[THE RECORDS]
━━━━━━━━━━━━━━━━━━━━━━━━━━━━━━
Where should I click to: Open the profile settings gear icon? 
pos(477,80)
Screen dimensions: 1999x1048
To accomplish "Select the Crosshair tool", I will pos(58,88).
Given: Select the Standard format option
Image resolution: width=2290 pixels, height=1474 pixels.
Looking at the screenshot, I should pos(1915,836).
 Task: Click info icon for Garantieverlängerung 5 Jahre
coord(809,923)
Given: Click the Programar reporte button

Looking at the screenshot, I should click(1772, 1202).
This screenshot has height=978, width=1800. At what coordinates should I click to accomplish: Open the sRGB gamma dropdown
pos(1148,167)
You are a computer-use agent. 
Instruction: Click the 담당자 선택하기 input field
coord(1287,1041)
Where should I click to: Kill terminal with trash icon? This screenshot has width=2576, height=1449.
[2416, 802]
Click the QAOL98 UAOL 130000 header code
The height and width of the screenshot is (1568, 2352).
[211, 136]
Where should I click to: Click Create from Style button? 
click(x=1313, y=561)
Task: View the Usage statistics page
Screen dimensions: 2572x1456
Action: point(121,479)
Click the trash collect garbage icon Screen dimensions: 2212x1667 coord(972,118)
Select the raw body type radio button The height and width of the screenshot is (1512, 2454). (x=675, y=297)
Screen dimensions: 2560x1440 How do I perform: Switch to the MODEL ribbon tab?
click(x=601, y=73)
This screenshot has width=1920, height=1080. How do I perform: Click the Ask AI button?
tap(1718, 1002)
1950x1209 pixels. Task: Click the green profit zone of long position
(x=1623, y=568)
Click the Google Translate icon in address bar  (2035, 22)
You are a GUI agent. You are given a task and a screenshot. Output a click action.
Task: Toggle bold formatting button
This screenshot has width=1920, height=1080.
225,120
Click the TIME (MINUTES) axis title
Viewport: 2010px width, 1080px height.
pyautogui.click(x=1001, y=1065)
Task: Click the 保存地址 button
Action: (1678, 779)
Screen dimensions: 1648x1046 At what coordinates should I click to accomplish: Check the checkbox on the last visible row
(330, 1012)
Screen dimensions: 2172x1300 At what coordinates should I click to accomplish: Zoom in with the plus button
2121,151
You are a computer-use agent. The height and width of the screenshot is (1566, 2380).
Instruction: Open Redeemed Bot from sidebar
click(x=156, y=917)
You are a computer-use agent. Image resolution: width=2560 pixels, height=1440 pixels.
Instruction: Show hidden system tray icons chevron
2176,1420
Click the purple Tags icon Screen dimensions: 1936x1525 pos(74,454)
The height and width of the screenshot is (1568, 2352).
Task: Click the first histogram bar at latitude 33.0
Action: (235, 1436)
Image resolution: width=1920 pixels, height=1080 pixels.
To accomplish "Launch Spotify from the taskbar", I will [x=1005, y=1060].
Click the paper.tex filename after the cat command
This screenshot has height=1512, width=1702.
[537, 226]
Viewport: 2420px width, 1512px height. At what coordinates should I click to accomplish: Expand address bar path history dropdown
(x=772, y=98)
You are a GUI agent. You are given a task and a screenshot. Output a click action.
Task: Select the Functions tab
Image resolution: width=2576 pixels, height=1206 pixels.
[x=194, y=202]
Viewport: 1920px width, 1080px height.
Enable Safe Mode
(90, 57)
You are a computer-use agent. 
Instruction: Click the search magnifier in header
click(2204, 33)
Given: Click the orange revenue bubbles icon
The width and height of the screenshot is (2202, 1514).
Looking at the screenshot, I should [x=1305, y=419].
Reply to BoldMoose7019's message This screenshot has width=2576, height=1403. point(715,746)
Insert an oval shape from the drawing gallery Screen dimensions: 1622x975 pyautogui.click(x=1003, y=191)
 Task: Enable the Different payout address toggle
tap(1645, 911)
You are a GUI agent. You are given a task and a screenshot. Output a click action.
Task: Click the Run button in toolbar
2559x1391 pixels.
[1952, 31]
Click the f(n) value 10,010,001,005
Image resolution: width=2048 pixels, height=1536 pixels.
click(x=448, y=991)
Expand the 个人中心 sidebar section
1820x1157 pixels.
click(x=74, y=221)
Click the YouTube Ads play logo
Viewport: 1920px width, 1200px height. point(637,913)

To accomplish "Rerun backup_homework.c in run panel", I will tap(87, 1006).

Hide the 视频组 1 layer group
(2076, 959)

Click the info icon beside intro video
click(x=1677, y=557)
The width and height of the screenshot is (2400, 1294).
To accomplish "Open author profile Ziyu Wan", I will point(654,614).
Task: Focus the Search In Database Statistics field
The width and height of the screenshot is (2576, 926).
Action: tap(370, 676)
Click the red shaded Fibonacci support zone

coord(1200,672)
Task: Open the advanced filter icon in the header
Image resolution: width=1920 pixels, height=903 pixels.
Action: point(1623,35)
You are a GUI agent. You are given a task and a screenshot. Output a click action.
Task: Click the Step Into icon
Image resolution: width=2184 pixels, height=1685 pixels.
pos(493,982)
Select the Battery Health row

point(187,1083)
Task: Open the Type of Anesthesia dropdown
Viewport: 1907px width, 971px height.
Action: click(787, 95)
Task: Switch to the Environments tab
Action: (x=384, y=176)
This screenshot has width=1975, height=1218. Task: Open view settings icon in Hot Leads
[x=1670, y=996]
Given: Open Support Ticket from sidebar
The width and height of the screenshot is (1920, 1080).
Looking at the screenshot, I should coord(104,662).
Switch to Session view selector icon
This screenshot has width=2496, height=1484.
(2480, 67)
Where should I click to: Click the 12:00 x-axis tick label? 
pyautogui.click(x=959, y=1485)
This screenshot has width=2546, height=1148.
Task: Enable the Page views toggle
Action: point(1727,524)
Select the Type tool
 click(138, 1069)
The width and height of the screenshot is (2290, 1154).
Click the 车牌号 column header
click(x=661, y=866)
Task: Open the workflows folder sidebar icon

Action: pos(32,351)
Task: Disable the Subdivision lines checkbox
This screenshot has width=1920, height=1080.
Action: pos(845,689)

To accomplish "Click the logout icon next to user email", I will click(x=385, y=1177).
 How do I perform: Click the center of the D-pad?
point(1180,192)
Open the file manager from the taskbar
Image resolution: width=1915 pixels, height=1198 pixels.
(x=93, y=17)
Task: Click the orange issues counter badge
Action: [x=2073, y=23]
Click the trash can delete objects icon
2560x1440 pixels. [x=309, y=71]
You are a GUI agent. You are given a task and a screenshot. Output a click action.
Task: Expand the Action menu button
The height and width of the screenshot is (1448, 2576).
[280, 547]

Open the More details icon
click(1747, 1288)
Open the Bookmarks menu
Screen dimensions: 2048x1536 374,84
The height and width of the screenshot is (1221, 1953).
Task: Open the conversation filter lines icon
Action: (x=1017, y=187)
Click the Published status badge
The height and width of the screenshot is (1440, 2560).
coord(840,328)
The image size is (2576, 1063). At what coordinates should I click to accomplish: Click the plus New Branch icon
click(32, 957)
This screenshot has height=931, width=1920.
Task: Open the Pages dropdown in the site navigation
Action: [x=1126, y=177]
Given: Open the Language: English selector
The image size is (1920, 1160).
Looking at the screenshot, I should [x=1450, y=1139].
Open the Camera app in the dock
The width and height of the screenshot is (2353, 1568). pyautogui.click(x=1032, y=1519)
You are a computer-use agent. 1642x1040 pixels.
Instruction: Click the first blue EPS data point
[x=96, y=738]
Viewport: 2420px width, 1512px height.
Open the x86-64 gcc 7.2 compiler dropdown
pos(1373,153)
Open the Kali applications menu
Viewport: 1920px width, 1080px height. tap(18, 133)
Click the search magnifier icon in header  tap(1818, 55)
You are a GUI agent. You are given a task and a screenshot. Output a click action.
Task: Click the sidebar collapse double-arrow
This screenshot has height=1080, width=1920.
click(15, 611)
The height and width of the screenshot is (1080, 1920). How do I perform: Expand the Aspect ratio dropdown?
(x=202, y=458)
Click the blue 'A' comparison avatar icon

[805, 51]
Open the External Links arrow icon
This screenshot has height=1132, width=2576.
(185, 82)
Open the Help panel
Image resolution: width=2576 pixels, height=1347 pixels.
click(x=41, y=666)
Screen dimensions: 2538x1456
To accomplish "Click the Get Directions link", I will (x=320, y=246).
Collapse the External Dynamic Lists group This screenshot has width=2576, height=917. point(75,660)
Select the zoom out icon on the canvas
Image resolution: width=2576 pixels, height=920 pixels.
━━━━━━━━━━━━━━━━━━━━━━━━━━━━━━
[WHAT IS EXPECTED]
The exact lines of the material above starting at the one that contains "Instruction: Click the search" and ending at the one that contains "Task: Focus the" are what to retype; leave out everything else.

[COMPLETED EXERCISE]
Instruction: Click the search magnifier in header
click(2204, 33)
Given: Click the orange revenue bubbles icon
The width and height of the screenshot is (2202, 1514).
Looking at the screenshot, I should [x=1305, y=419].
Reply to BoldMoose7019's message This screenshot has width=2576, height=1403. point(715,746)
Insert an oval shape from the drawing gallery Screen dimensions: 1622x975 pyautogui.click(x=1003, y=191)
 Task: Enable the Different payout address toggle
tap(1645, 911)
You are a GUI agent. You are given a task and a screenshot. Output a click action.
Task: Click the Run button in toolbar
2559x1391 pixels.
[1952, 31]
Click the f(n) value 10,010,001,005
Image resolution: width=2048 pixels, height=1536 pixels.
click(x=448, y=991)
Expand the 个人中心 sidebar section
1820x1157 pixels.
click(x=74, y=221)
Click the YouTube Ads play logo
Viewport: 1920px width, 1200px height. point(637,913)

To accomplish "Rerun backup_homework.c in run panel", I will tap(87, 1006).

Hide the 视频组 1 layer group
(2076, 959)

Click the info icon beside intro video
click(x=1677, y=557)
The width and height of the screenshot is (2400, 1294).
To accomplish "Open author profile Ziyu Wan", I will point(654,614).
Task: Focus the Search In Database Statistics field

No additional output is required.